··· Available data
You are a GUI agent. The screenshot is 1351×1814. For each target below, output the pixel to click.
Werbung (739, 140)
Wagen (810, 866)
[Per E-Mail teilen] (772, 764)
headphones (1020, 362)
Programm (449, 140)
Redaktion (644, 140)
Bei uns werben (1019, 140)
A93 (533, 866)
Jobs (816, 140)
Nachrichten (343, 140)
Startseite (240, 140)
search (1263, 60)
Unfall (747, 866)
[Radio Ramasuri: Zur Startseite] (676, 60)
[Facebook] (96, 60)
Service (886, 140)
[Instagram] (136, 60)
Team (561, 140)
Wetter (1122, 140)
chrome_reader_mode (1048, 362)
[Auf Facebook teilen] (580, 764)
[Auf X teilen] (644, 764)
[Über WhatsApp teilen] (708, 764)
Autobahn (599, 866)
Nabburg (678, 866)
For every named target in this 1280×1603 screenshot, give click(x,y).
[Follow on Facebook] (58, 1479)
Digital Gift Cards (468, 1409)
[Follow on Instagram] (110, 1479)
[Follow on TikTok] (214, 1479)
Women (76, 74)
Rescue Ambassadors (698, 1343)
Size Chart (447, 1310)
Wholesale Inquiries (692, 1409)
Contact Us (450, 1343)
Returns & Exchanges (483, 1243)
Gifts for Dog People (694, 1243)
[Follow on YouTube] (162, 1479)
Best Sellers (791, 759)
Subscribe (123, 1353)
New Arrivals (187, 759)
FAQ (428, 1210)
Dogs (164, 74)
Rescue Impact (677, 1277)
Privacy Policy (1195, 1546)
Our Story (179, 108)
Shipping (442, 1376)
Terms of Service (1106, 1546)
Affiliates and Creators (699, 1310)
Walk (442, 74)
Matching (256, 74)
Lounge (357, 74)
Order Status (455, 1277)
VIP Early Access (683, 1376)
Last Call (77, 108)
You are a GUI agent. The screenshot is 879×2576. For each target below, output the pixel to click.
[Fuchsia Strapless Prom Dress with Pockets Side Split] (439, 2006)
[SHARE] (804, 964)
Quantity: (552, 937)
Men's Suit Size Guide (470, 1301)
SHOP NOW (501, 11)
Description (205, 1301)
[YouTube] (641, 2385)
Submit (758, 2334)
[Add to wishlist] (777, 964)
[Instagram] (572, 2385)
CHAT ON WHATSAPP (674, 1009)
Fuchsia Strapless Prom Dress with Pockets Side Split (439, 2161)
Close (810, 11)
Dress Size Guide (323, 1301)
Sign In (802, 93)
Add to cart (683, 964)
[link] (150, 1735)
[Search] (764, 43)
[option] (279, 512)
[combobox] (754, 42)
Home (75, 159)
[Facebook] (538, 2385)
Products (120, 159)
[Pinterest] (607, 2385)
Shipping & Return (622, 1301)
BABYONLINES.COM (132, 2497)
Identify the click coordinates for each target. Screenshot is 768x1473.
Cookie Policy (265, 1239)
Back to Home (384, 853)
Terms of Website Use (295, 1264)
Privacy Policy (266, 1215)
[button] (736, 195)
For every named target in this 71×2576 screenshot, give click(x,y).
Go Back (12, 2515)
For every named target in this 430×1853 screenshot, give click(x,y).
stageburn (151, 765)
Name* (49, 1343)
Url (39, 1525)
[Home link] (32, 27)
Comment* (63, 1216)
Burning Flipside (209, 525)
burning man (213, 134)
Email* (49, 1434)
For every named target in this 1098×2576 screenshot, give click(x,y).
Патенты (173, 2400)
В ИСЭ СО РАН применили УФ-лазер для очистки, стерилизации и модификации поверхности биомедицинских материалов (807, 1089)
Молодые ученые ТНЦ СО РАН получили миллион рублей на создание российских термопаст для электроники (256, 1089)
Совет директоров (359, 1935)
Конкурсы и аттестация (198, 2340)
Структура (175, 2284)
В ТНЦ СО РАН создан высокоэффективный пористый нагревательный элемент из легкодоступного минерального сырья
······
• _Task description_
Scan the records above for the lines holding "Lounge (357, 74)" and "Submit (758, 2334)". Transcribe those two and every line between them word for word, and no others.

• _Written answer_
Lounge (357, 74)
Order Status (455, 1277)
VIP Early Access (683, 1376)
Last Call (77, 108)
You are a GUI agent. The screenshot is 879×2576. For each target below, output the pixel to click.
[Fuchsia Strapless Prom Dress with Pockets Side Split] (439, 2006)
[SHARE] (804, 964)
Quantity: (552, 937)
Men's Suit Size Guide (470, 1301)
SHOP NOW (501, 11)
Description (205, 1301)
[YouTube] (641, 2385)
Submit (758, 2334)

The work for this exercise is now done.